И мы о нём не сказали ни слова.

— Я к вам про гарь, — начал он. — Вы мне добро дали, не спросив резонов. Я хочу их всё же изложить.

— Не надо, — сказал я. — Рубеж занят. Резоны при вас, они мне не нужны.

— Нужны, — возразил он твёрдо. — Не вам. Мне. — Он помолчал. Он тронул пуговицу.

— Я двадцать лет служу и второй раз в жизни водил роту по голому месту. Первый раз был в Пруссию, и там я потерял полроты, и правы были те, кто мне после сказал, что не надо было. И я с тех пор не водил. А тут повёл.

— Отчего?

— Оттого, что вы мне не сказали как, — ответил Ольшанский. — Ежели бы вы мне сказали «рвись лощиной рывками» — я бы рвался лощиной. Приказ. И положил бы там людей, потому что он туда и бил, и всё бы я исполнил в точности, и был бы кругом прав. А вы мне сказали: к пяти и прикрыть батарею. И вышло, что решать мне. А раз мне решать, так я и стал думать не как исполнить, а как сделать.
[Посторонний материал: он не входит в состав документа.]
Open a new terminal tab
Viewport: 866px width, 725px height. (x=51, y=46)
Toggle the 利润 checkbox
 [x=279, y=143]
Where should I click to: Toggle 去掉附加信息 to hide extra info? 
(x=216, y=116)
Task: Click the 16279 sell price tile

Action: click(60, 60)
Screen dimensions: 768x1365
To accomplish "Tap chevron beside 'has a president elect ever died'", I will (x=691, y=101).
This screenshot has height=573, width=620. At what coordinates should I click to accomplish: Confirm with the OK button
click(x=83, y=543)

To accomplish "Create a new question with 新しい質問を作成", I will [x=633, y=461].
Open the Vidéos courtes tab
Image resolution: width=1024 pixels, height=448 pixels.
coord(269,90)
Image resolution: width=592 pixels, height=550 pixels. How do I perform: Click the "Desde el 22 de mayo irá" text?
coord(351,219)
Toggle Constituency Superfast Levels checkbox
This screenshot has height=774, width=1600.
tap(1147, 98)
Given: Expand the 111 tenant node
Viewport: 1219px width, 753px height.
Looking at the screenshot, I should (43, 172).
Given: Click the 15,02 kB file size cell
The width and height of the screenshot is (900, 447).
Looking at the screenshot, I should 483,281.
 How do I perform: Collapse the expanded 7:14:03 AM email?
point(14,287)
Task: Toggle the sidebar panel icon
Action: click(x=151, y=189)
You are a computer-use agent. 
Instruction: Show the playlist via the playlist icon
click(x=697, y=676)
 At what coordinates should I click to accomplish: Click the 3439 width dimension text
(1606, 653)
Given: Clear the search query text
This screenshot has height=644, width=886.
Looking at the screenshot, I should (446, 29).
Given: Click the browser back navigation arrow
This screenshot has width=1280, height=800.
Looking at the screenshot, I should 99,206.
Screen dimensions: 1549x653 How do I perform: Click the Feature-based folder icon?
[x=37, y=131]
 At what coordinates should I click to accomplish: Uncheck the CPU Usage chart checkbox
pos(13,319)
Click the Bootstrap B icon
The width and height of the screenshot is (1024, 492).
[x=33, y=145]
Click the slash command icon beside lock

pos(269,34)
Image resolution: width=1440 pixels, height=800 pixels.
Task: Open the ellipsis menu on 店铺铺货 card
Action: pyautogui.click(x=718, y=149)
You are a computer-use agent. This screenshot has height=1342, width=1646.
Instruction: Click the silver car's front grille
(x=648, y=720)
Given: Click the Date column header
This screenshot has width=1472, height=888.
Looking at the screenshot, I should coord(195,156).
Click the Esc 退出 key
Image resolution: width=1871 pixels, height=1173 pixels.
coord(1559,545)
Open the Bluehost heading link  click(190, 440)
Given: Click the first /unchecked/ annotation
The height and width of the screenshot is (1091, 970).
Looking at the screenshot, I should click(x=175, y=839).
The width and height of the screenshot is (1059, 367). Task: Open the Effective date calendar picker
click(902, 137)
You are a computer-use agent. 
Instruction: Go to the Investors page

И надумал гарь. — Он поглядел на меня. — Мне это, признаться, не понравилось. Я не привык. Спалось скверно.

— Мне тоже, — признался я.

— Вам-то отчего?

— Оттого, что я стоял на бугре и глядел, как вы не идёте, и знал, как надо. И не пошёл вам сказать.

Ольшанский подумал над этим.

— Тяжело? — спросил он.

— Тяжелее, чем сходить.

— То-то и оно, — проговорил он и ушёл.

Ведомость я завёл в четверг, к сроку.

Она вышла у меня некрасивая — обыкновенный разлинованный лист. Вверху стояли номер наряда, принятое заводской приёмкой количество и номера пломб. Ниже для каждого звена оставлялись места, пломбы, время приёма и сдачи и подпись сдающего. Подтверждение принимающего должно было прийти отдельной распиской. Последняя строка принадлежала батарее: сколько мест получено, сколько вскрыто и сколько выстрелов насчитано по типам. Промежуточное звено за качество не расписывалось.

Образец я отправил Бунакову, копию — Ремезу в парк.

А в субботу пришло известие, которого я ждал и которого, признаться, боялся: ведомость пошла вдогонку наряду четыре тысячи сто двадцать семь. Сам груз вышел раньше; пройденную часть пути внесли по актам с пометой «справочно», а со следующего звена надлежало писать только то, что видели при передаче. Первой строкой стоял заводской акт Тураева. Дальше лист пошёл за грузом.

И пошла она — я поглядел на путь и всё понял прежде, чем дочитал, — тем же самым порядком, каким ходит всё в этой армии. То есть через узел.

Через тот самый узел. Где я месяц назад стоял на платформе и глядел, как мой состав со снарядами стои́т четвёртые сутки, потому что все правы.

Свиридов пришёл ко мне под вечер — сухой, желчный, с меловой пылью на рукаве, потому что писал на дощечке дневной счёт, и счёт был опять «нуль».

Батарея его теперь стояла за моей спиной, в полуверсте, и я эту батарею наконец увидел не как адресата на бумаге, а как четыре пушки в двориках, обложенных дёрном, при которых сидят люди и ждут. Ждут, собственно, меня — то есть того, что я довезу.

— Стало быть, повезли, — сказал он. — По вашей ведомости.

— Повезли.

— И когда будет?

— По расписанию — в четверг.

Он поглядел на меня, и в желчных его глазах я прочёл ровно то, что думал сам.

— Ваше благородие, — проговорил он. — Виноват, ваше высокоблагородие, — поправился он не без яду, потому что я был капитан второй день. — Вы про немца слыхали?

— Слыхал.

Про немца я слыхал от языка, которого мои же охотники взяли две недели назад: сменил часть, подвёл свежую с запада, копит. И копит с тех пор. По ночам за перелеском ходили и ходили колёса, и артиллерийский наблюдатель считал дымы и сбивался со счёта.

— Так вот я вам скажу как артиллерист, — произнёс Свиридов. — Он готов. Он готов уже неделю, он ждёт погоды или числа. И мне тут сидеть с четырьмя пушками и мелом. — Он помолчал. — Ваша бумага хороша. Я в неё, признаться, поверил, а я давно ни во что не верю. Только вопрос у меня к ней один.

— Какой?

— Кто раньше, — сказал Свиридов. — Ваша партия через узел — или он.